Open ~/.zsh_autoload_functions/load_github for editing and write the following to the file:

Copy
unlock_bw_if_locked() {
if [[ -z $BW_SESSION ]] ; then
>&2 echo 'bw locked - unlocking into a new session'
export BW_SESSION="$(bw unlock --raw)"
fi
}

Copy
load_github() {
unlock_bw_if_locked
# Note that this github_pat_id value will be different for you!
local -r github_pat_id='e3e46z6b-a643-4j13-9820-ae4313fg75nd'
local github_token
github_token="$(bw get notes $github_pat_id)"
export GITHUB_OAUTH_TOKEN="$github_token"
export GITHUB_TOKEN="$github_token"
export GIT_TOKEN="$github_token"
}

Copy
load_github "$@"

We’re defining two functions here. The first, unlock_bw_if_locked , ensures that our BitWarden CLI vault is unlocked so that our get command will work later on.

The second function, load_github , fetches the token out of the vault by its ID and then makes it available in several different environment variables.

I fetch this same value into multiple environment variables because I use different tools that expect different variable names.

There’s one more thing we need to do to make our new load_github function available in all future shells.

Step 5. Instruct ZSH to autoload your new function

Open your ~/.zshrc file and add the following lines to it:

Copy
# Autoload zsh shell functions defined in the function path
fpath=( ~/.zsh_autoload_functions "${fpath[@]}" )

Copy
autoload -Uz load_github

The first line tells ZSH to look for functions defined in the ~/.zsh_autoload_functions directory.

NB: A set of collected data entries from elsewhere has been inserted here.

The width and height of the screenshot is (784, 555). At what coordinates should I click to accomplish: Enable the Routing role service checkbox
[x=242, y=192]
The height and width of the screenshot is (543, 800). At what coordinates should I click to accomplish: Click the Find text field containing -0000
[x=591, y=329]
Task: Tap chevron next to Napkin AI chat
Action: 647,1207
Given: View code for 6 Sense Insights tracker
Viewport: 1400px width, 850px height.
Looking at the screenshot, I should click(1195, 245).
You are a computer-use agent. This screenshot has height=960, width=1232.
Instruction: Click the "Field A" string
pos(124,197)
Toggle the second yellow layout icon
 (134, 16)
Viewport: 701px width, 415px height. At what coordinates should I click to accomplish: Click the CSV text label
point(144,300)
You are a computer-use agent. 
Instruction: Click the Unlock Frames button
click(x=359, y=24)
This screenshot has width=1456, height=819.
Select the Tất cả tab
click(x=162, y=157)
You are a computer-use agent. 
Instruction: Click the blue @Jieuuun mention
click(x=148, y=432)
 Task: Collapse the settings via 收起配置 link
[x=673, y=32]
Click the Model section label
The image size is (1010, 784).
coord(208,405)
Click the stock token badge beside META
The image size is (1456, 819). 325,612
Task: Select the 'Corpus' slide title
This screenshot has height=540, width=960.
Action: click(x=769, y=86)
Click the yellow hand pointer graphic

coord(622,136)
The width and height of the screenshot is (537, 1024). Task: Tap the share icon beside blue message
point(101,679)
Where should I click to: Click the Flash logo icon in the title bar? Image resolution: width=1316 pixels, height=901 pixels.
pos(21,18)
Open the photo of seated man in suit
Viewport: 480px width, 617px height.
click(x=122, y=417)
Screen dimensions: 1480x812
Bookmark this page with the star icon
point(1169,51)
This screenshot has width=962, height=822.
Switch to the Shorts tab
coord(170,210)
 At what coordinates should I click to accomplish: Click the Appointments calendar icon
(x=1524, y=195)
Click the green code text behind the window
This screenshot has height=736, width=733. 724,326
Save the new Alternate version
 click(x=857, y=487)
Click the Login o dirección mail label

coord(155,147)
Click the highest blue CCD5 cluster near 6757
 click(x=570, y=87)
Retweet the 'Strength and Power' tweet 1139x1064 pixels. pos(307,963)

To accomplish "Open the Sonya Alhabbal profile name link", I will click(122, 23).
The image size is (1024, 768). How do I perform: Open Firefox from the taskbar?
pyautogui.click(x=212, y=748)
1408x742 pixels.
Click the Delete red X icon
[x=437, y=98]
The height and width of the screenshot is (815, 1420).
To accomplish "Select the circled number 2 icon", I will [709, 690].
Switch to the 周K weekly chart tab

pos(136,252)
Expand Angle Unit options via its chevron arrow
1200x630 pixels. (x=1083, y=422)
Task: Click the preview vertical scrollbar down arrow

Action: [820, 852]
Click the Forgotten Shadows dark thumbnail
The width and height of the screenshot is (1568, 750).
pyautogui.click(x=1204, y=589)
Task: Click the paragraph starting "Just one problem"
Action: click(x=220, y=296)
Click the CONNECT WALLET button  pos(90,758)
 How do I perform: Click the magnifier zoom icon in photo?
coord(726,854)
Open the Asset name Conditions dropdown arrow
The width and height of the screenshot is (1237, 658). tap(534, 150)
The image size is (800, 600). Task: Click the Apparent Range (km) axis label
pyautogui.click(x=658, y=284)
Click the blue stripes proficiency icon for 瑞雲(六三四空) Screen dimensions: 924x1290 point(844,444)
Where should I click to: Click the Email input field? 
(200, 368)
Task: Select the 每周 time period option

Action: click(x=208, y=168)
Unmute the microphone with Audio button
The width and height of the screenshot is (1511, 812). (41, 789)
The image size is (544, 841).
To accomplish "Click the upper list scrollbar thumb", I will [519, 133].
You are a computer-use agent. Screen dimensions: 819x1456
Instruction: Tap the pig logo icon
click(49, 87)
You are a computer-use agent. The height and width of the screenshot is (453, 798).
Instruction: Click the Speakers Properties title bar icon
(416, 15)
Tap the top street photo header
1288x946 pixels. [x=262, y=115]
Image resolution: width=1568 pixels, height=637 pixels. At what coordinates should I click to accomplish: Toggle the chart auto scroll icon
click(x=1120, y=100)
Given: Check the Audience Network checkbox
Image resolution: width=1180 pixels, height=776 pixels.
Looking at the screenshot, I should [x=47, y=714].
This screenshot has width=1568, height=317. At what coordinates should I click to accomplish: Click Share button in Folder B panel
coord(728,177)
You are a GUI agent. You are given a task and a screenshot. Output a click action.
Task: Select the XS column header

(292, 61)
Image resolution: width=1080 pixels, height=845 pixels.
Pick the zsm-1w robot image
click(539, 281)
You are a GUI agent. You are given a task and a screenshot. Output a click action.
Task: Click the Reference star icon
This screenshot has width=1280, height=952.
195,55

The second line states that ZSH should treat the load_github function as a function and autoload it using the ZSH shell style.

Write these changes to your ~/.zshrc file, then save it and run zsh in a new shell to ensure your latest changes are loaded. If you attempt to type out load_git and press tab, you should see ZSH recognizing the load_github function and performing tab completion for you.

Step 6. Enjoy fast and secure access to your secrets

You can now invoke load_github in any shell you like and enter your main vault password to have your credentials quickly and securely exported for use!